Model Distillation for Revenue Optimization: Interpretable Personalized Pricing

Authors: Max Biggs, Wei Sun, Markus Ettl

ICML 2021 | Conference PDF | Archive PDF | Plain Text | LLM Run Details

Reproducibility Variable Result LLM Response
Research Type Experimental We quantify the regret of a resulting policy and demonstrate its efficacy in applications with both synthetic and real-world datasets.
Researcher Affiliation Collaboration 1Darden School of Business, University of Virginia, Virginia, USA. 2IBM Research, Yorktown Heights, New York, USA.
Pseudocode No The paper describes the 'Recursive partitioning algorithm for student prescriptive trees' in Section 3.3 in narrative text, but it does not provide formal pseudocode or an algorithm block.
Open Source Code No The paper mentions a lack of open-source code for a benchmark ('Due to the lack of open-source code for Kallus, 2017'), but it does not state that its own source code is openly available or provide a link to it.
Open Datasets Yes We benchmark the algorithms on a publicly available retail dataset collated by the analytics firm Dunnhumby.3 The complete journey dataset contains household level transactions over two years from a group of 2,500 households... 3https://www.dunnhumby.com/careers/engineering/sourcefiles
Dataset Splits No For simulated datasets, the paper mentions that 'The number of training samples is held constant at n = 5000' and explores varying 'training data size'. For the Dunnhumby dataset, it states 'We divide the dataset in half' for evaluation purposes.
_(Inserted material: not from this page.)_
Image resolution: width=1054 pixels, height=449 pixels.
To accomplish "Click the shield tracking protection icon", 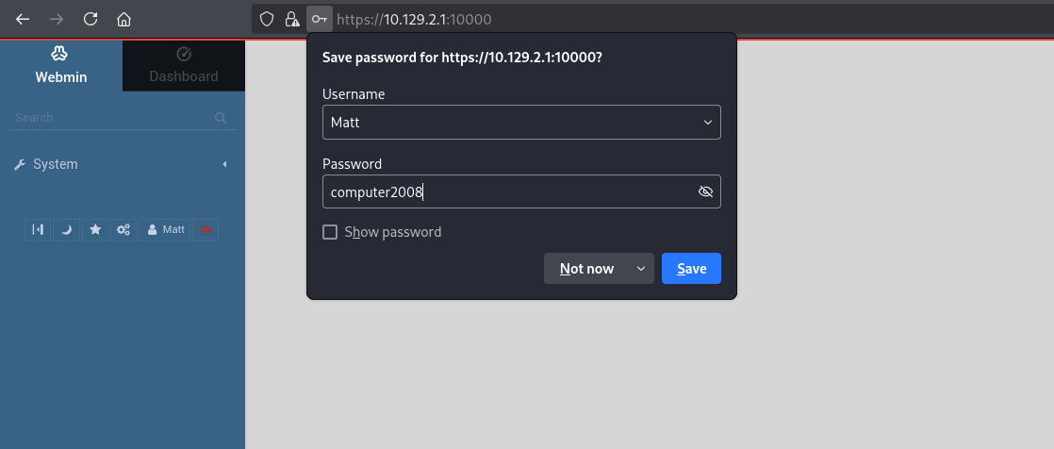I will click(x=267, y=19).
However, it does not explicitly specify a distinct validation set or its split percentage/size for hyperparameter tuning or model selection for its own proposed method.
Hardware Specification No The paper does not provide any specific details about the hardware used for running the experiments, such as GPU or CPU models, memory, or cloud instance types. It only mentions using the 'light GBM package'.
Software Dependencies No The paper mentions using 'the light GBM package (Ke et al., 2017)' as the teacher model. However, it does not specify a version number for LightGBM or any other software dependencies, which would be necessary for reproducibility.
Experiment Setup Yes For the teacher model, we train a gradient boosted tree ensemble model using the light GBM package (Ke et al., 2017). We use default parameter values, with 50 boosting rounds. The discretized price set is set to 9 prices, ranging from the 10th to the 90th percentile of observed prices in 10% increments. [...] We use tree depth as termination criteria which corresponds to the desired complexity of the pricing policy, but can easily incorporate other commonly used approaches such as minimum leaf size criterion, or minimum improvement in impurity/revenue. In all experiments each tree was grown to the full width for a given depth, i.e., 2k leaves for a tree of depth k. [...] We explore how the expected revenue changes with the depth of a tree (k = {1, 2, 3, 4, 5}). [...] For each tree depth, we run 10 independent simulations for each dataset. [...] To show that our splitting criteria performs well with alternative termination criteria and to provide further insight into the interpretability of our approach, we show results where the termination criteria is determined by minsplit if the number of observations at a potential split is less than a threshold, no further splits will occur on that branch.